Brad was born in St. Paul, Minnestora, May 1938, to Esther and Miles Efron, Jewish-Russian immigrants. A Merit Scholarship, in the program's inaugural year, brought him to Caltech, graduating in Mathematics in 1960. He arrived at Stanford that Fall, eventually gaining his Ph.D., under the direction of Rupert Miller and Herb Solomon, in the Statistics Department, whose faculty also included Charles Stein, Herman Chernoff, Manny Parzen, Lincoln Moses and Ingram Olkin. Brad has lived at Stanford since 1960, with sabbaticals at Harvard, Imperial College and Berkeley. He has held several administrative positions in the university: Chair of Statistics, Associate Dean of Science, Chairman of the University Advisory Board and Chair of the Faculty Senate. He is currently Chair of the Undergraduate Program in Applied Mathematics.

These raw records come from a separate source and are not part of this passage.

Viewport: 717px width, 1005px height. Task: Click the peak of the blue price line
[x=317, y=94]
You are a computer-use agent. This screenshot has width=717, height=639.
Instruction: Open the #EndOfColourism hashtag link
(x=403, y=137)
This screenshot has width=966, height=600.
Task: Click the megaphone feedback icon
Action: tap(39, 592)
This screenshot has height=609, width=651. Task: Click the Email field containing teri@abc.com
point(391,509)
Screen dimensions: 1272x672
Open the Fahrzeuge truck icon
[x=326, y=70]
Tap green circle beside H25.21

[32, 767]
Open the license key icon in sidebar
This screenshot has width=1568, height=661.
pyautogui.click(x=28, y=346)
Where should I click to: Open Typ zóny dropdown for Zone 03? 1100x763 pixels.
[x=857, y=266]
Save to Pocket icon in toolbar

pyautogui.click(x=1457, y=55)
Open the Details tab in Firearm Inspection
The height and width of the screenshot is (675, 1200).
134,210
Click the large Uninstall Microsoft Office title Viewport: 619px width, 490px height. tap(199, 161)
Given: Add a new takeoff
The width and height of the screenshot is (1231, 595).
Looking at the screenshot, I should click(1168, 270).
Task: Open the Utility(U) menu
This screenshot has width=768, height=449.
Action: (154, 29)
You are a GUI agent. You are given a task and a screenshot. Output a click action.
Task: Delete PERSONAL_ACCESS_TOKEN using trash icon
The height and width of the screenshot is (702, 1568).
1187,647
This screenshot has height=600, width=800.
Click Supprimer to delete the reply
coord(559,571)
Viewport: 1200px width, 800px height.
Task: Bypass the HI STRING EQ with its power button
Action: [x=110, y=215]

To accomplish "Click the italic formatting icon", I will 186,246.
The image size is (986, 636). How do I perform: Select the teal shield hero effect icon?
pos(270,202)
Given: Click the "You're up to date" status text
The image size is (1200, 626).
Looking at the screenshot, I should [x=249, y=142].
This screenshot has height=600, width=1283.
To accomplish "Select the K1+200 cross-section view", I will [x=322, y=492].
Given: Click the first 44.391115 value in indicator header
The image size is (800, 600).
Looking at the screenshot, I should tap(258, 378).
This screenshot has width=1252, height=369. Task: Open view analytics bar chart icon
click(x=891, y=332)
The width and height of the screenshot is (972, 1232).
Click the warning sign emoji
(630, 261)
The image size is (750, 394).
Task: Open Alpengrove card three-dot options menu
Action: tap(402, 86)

Honors include doctorates from Chicago, Madrid and Oslo, a MacArthur Prize Fellowship, membership in the National Academy of Sciences and the American Academy of Arts and Sciences, fellowship in the IMS and ASA, the Wilks Medal, Parzen Prize, the newly inaugurated Rao Prize and the outstanding statistician award from the Chicago ASA chapter. He has been the Rietz, Wald, and Fisher lecturers and holds the Max H. Stein endowed chair as Professor of Humanities and Sciences at Stanford. Professional service includes Theory and Methods Editor of JASA and President of the IMS. Currently he is President-Elect of the American Statistical Association, becoming President in 2004.